Becoming an ecology

An extravaganza of sustainable colour. 

We invited Ceres alumni to become part of an Ecology of natural dye print. To contribute to a day of sharing ideas, co-designing and playfully exploring print techniques. Organised by Lara, as a component of her MA in Academic Practice, and co-hosted by Flo. Lara was researching how practitioners navigate this emergent natural dye-print movement. How a process may influence designing and making, and how a commons approach could encourage experiments, learning, and adoption of ideas. 

Inspired by a youth spent at dance festivals, trading steps of pattern and rhythm on the dance floor. Swing camps, dancing all night, where invention happened at 3.00 am in the subliminal spaces between sleep-haze and dawn-light. A desire to create a similar sensitivity of community in natural dye printing; with an ethos of playfully sharing to develop a design. Perception flourishing amongst the collective making… chat, cut stencils, arrange, print, this is our liminal-light learning.

Silk-hemp, a luxurious, cost effective fibre-mix that reflects Ceres interest in sustainability was chosen for the printed studio length. Linen, for the participants take-home prints. Lara made a smorgasbord of dye colours, predominantly bio-waste for the linen, and colourfast heritage plants for the silk-hemp. She printed two sample sets of the key colours on both fabrics, enabling participants to reference both washed (colours can change dramatically) and unwashed.

To-ing-fro-ing. Dance manoeuvre of collaboration. 

Flo arrived in the morning with a linen epiphany. She described a “quilt” of squares, a sampler, where participants could work into each other’s designs. They would print two pieces of linen, one for Ceres and one for a take-away. Perfect idea! Except, participants in awe of others designs, were loath to over-print and change their squares. 

Serendipity of printing. 

The design theme, Place and Provenance was taken literally; Googled and mulled, then whoosh, and they were gone. Chatting, trading, manoeuvring screens. Stop-motion recording a choreograph of steps around the print table.

Morning; transformations as the groups responded to each other’s prints on silk-hemp. 

Lunch; steaming dahlia prints, journeying from Somerset to Greece, a suitcase of flower rich scarves. Making dye-paste from Meadowsweet from the Isle of Skye, perfume of marshmallows and a gleam of yellow.

Afternoon; a thrill of mystery, modifiers printed onto the silk-hemp, participants quizzing how beige dye may metamorphose into intense new colour. A flurry of shapes blossoming across the fabric, a burst of paparazzi, and a tight roll into the steamer for fixing.

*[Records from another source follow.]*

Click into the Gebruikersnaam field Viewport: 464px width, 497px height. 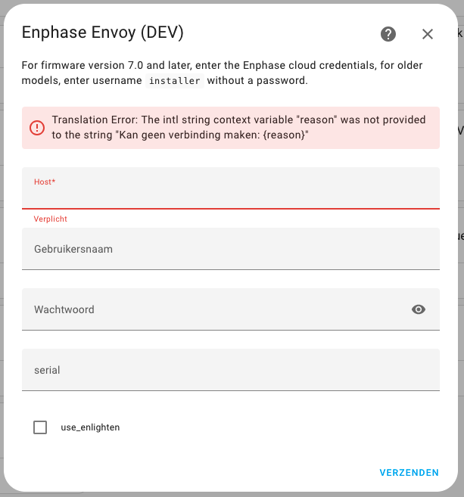(x=230, y=249)
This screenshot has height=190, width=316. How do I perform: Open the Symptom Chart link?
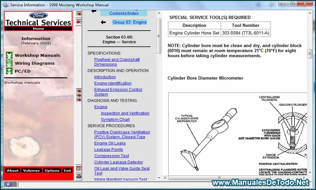[x=115, y=119]
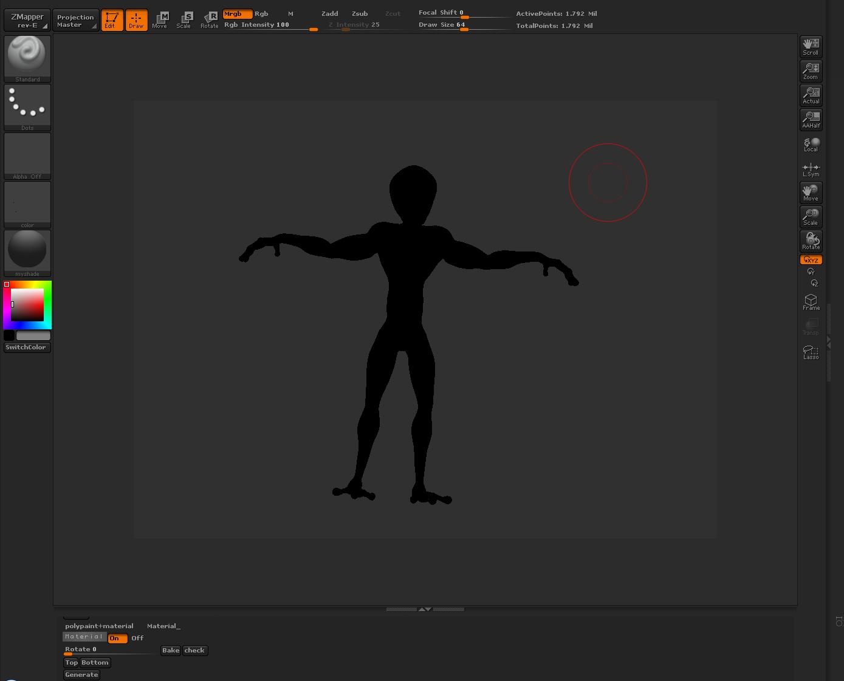This screenshot has width=844, height=681.
Task: Activate AAHalf view
Action: [x=811, y=119]
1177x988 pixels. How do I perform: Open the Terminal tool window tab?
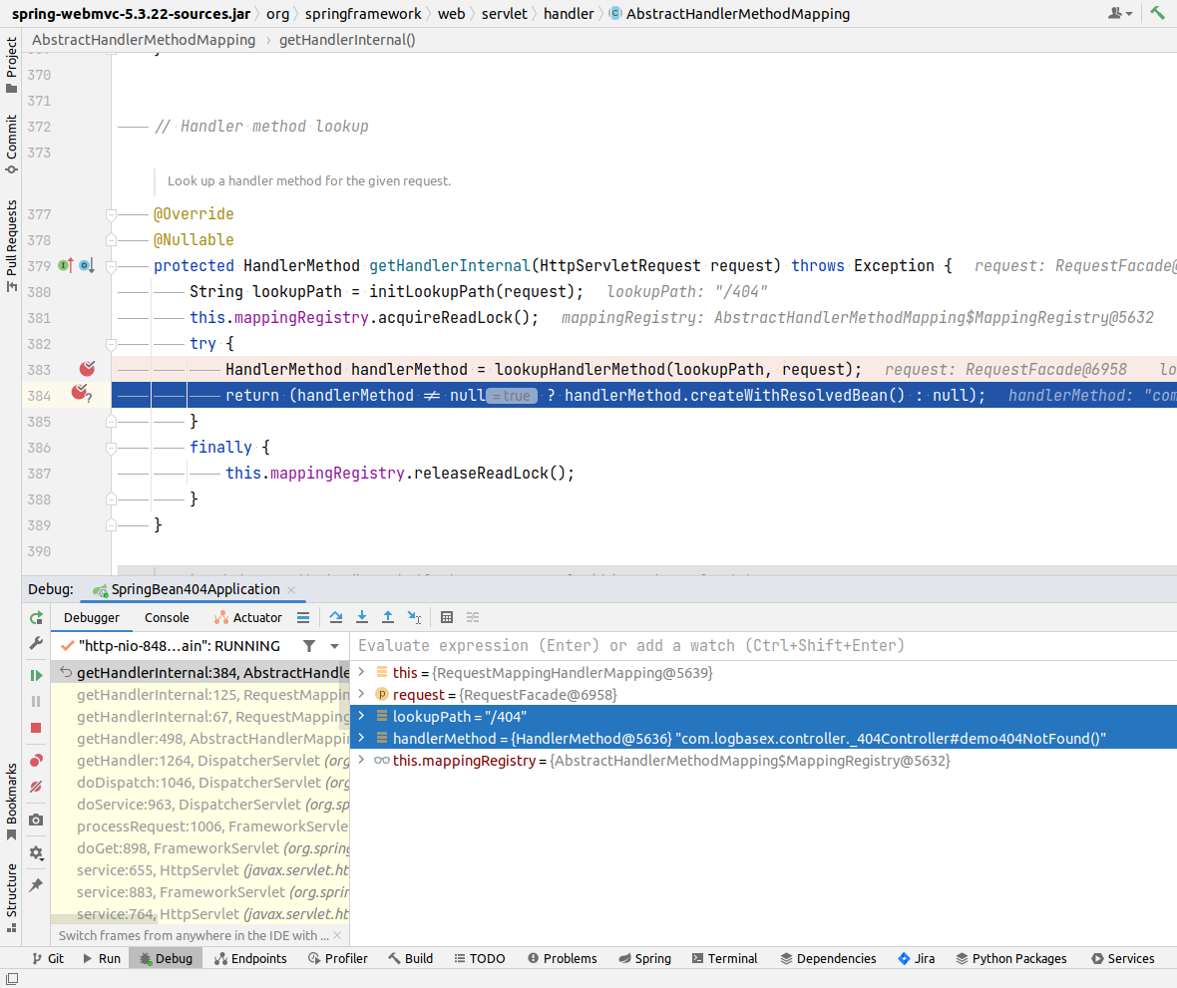(x=723, y=958)
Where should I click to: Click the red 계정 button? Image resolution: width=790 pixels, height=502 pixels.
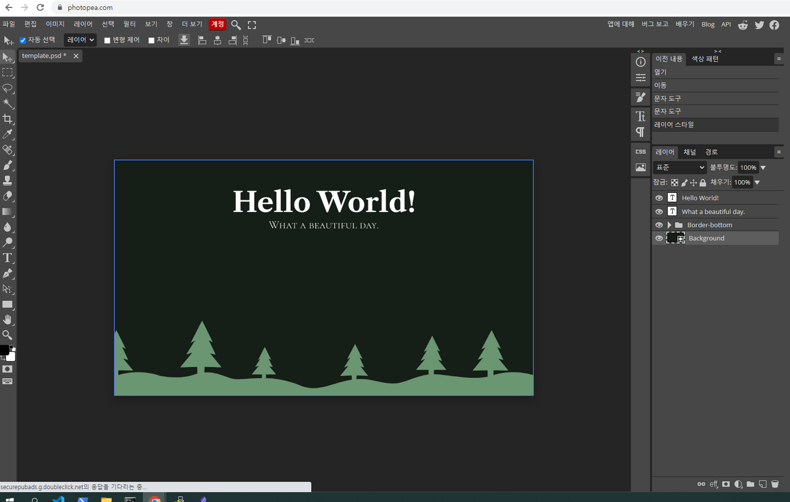tap(217, 24)
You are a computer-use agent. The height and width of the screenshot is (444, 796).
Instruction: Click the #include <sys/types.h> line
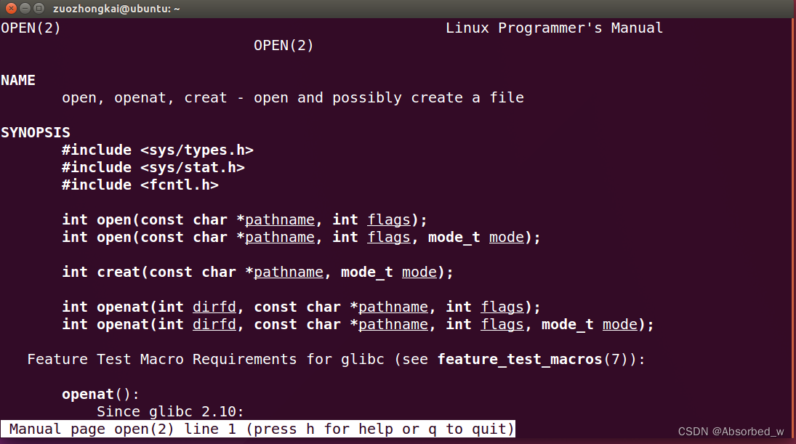click(157, 150)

A parade of linen and silk-hemp sashayed into the room, unfurling for display and contemplation. Silk-hemp fixed but not yet washed, the linen fixed and washed. 

The Preview, to share participants personal work and the prints created during the day. Unique screen printed fabric garlanded table tops and scarves lounged over the display table. The silk-hemp was taped to the wall, and toasted with prosecco.

Provenance, Brixton. Flaunting the newest sibling in the Ecology of Natural Dye Printing.